Work item: Look through the records below for the line with "Image resolution: width=260, height=2576." and the line with "Juventud Rebelde (22, 2250)", then return those lines and all lines between, exactly.

Provided records:
__________

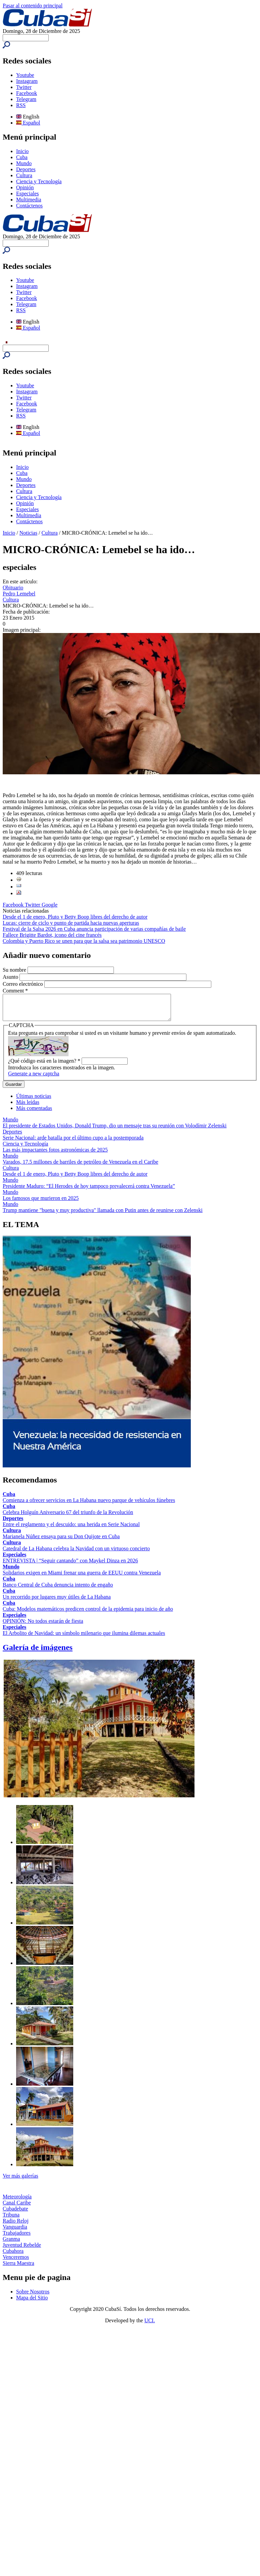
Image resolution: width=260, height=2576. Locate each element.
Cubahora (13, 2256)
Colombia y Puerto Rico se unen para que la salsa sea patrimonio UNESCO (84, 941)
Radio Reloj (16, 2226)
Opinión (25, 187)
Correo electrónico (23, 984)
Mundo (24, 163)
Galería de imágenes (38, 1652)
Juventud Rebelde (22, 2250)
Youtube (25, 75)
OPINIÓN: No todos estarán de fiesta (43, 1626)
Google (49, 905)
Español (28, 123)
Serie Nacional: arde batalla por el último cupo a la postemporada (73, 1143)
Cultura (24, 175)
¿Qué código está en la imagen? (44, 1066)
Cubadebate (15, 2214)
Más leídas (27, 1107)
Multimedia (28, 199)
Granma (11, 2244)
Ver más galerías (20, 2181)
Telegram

__________

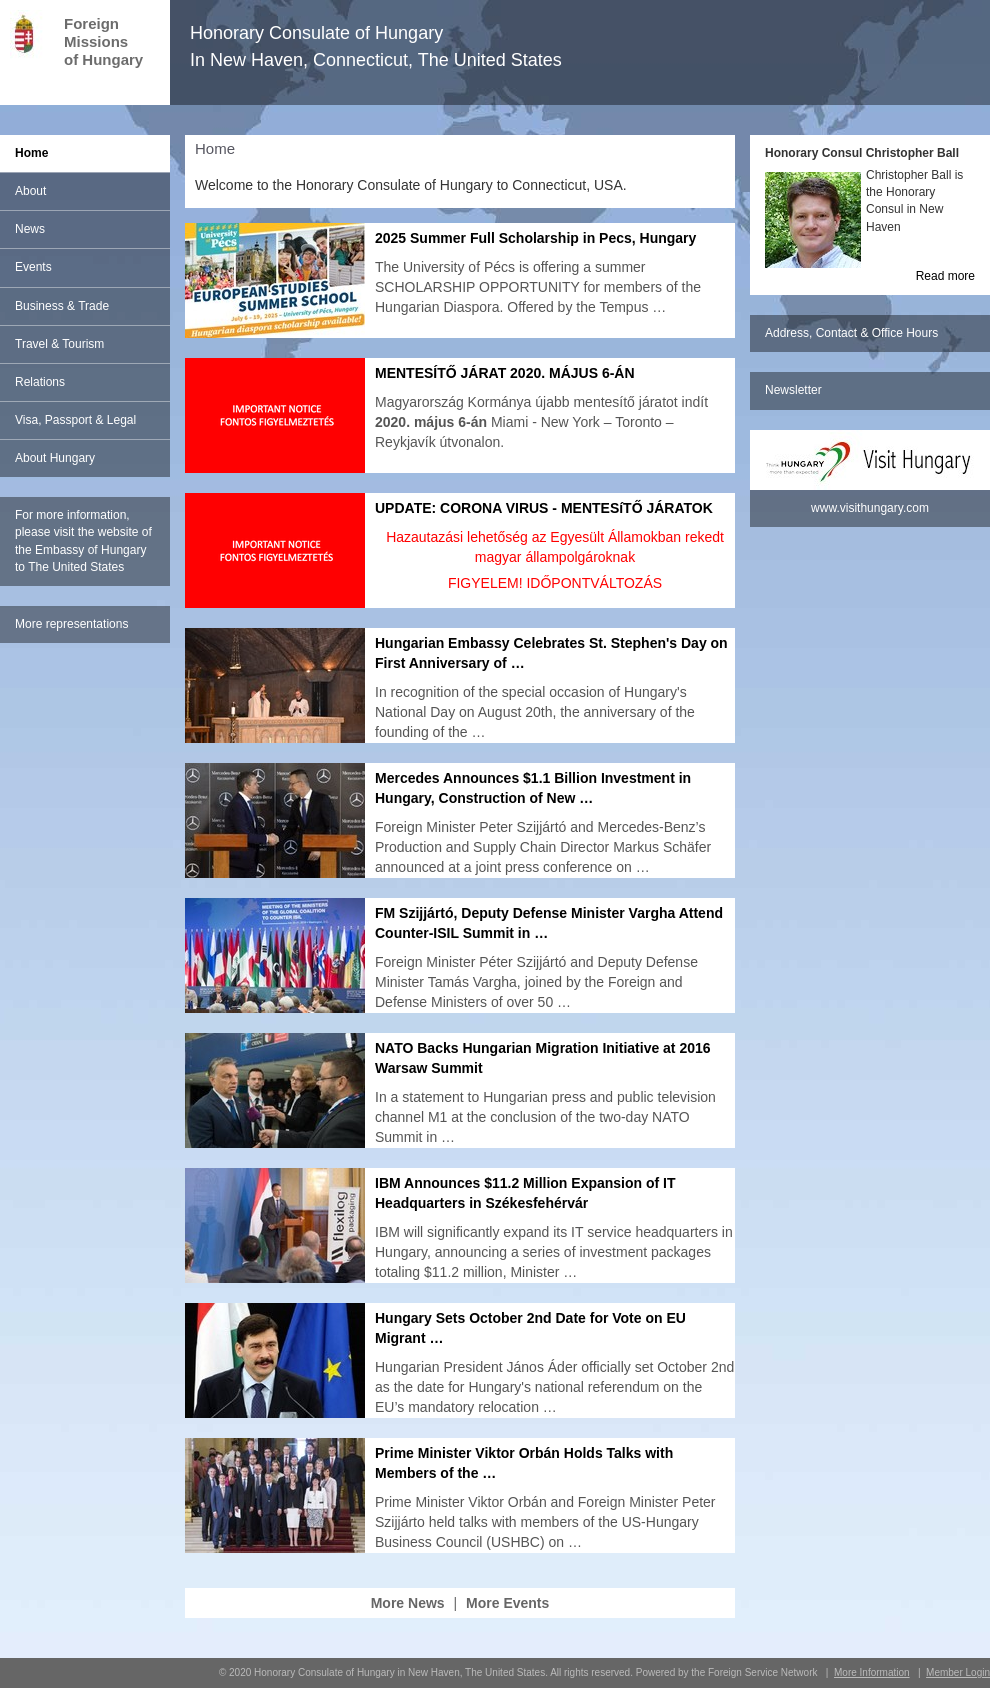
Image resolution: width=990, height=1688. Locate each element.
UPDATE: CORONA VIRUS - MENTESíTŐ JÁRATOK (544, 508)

__________

Answer section:
Image resolution: width=260, height=2576. Locate each element.
Cubahora (13, 2256)
Colombia y Puerto Rico se unen para que la salsa sea patrimonio UNESCO (84, 941)
Radio Reloj (16, 2226)
Opinión (25, 187)
Correo electrónico (23, 984)
Mundo (24, 163)
Galería de imágenes (38, 1652)
Juventud Rebelde (22, 2250)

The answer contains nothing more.